A few days later, on Oct. 27, the mayor rattled nerves by declaring that the Sixth Street Bridge, used by thousands of Eastside motorists traveling to and from downtown, will need $401 million in repairs to make the bridge safe.
That money may be hard to get. "L.A. doesn't just go to Washington with its hand out,'' Villaraigosa said in a press release. But "you know cities can't build and rebuild their airports, their ports, their freeways, their public transportation systems all at the same time."
6:59 p.m., seconds before the quake:
Inside her one-bedroom, corner apartment in the Alexandria Hotel, the lid on Peggy Gooday's pot of boiling pasta water starts to rattle. Gooday, watching the end of The Simpsons, hears the friendly mealtime sound echoing off her 12-foot ceilings.
But as she rises, her floor jolts back and forth violently and she's thrown into the cushions.
Though unhurt, Gooday freezes. Two bookcases spill to the floor. A short, antique ladder topples, flinging a porcelain lamp against the wall, where it shatters. When her laptop crashes off the dining room table, she snaps out of it and crawls under the coffee table.
"I understand standing in the doorway is obsolete," she remembers — and she's right. Her ring-adorned hands cover her neck, as a heavy mirror above her sofa shatters onto the coffee table.
In total darkness, Gooday closes her eyes and waits out the shaking, but she can't believe how long it lasts. She says ruefully: "People like me, well, we tend to make plans, but then we get complacent. I think, 'Yeah, I should do that,' then I watch The Simpsons instead."

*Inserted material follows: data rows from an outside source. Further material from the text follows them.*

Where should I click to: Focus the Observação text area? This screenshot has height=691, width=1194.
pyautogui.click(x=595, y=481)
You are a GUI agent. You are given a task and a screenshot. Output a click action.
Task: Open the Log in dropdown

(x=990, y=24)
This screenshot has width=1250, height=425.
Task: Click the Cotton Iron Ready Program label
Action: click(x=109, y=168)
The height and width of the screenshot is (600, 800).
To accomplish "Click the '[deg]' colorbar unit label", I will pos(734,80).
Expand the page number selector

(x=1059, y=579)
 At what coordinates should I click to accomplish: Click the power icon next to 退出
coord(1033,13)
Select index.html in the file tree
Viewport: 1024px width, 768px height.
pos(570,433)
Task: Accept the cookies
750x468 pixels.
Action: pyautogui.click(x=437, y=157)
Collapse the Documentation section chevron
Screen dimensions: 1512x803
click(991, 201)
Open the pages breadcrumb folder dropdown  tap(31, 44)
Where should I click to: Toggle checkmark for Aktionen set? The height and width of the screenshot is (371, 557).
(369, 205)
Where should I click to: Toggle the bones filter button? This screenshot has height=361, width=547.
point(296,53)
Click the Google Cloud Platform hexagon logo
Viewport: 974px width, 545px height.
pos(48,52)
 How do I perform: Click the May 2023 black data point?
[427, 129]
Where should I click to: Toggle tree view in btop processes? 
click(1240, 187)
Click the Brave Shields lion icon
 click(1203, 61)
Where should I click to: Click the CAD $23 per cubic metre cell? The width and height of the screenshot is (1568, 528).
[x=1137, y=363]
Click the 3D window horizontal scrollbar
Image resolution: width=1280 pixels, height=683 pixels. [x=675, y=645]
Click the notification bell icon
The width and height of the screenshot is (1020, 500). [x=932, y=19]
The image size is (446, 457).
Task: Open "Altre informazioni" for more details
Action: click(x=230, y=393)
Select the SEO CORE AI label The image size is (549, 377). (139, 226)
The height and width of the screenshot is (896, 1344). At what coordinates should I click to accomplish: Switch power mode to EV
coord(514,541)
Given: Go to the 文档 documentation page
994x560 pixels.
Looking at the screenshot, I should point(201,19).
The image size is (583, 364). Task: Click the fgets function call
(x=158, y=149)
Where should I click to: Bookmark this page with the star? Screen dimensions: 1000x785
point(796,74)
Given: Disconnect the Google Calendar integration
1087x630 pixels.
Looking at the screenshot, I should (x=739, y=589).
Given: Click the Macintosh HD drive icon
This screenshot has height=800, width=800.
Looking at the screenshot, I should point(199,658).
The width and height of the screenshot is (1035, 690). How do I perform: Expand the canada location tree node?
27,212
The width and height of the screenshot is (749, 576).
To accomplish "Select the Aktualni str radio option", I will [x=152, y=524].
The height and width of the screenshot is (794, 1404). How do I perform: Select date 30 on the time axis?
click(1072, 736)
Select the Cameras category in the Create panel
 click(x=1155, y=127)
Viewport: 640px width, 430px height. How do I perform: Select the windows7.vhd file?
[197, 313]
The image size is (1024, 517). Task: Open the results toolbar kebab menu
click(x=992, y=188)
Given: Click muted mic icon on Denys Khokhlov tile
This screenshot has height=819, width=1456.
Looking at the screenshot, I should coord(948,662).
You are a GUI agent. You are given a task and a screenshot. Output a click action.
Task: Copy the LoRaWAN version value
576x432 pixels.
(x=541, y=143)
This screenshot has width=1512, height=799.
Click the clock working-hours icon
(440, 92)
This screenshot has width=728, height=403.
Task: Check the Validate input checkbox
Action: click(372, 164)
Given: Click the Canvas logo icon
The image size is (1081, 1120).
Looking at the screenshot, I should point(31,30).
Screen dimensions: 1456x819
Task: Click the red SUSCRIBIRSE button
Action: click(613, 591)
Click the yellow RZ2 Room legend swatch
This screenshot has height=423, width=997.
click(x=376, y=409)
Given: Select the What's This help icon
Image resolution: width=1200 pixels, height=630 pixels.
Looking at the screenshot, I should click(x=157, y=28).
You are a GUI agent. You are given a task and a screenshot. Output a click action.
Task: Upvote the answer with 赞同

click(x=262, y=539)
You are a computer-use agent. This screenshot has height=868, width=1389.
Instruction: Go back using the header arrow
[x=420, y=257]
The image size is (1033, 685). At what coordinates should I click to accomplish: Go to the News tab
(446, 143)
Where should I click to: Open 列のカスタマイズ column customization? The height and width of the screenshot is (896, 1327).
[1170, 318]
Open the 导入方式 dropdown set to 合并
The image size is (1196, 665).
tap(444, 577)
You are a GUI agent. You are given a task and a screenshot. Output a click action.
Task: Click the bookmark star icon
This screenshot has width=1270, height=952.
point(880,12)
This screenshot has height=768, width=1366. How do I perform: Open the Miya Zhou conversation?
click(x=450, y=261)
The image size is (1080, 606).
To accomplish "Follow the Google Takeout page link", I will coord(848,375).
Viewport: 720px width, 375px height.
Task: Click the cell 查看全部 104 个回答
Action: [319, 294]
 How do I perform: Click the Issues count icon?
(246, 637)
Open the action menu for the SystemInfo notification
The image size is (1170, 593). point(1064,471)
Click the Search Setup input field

The Northridge quake rupture lasted a while, too, she tells herself. In reality, the earth moved for only seven seconds (although shaking was felt for 10 to 20 seconds).
The seismic waves initiated 100 miles away are amplified by the 30,000-foot-deep pit of silt beneath most residents' feet in L.A. County. Often confused with "liquefaction" — which requires lots of groundwater — this reaction is better defined as "seismic reverberation."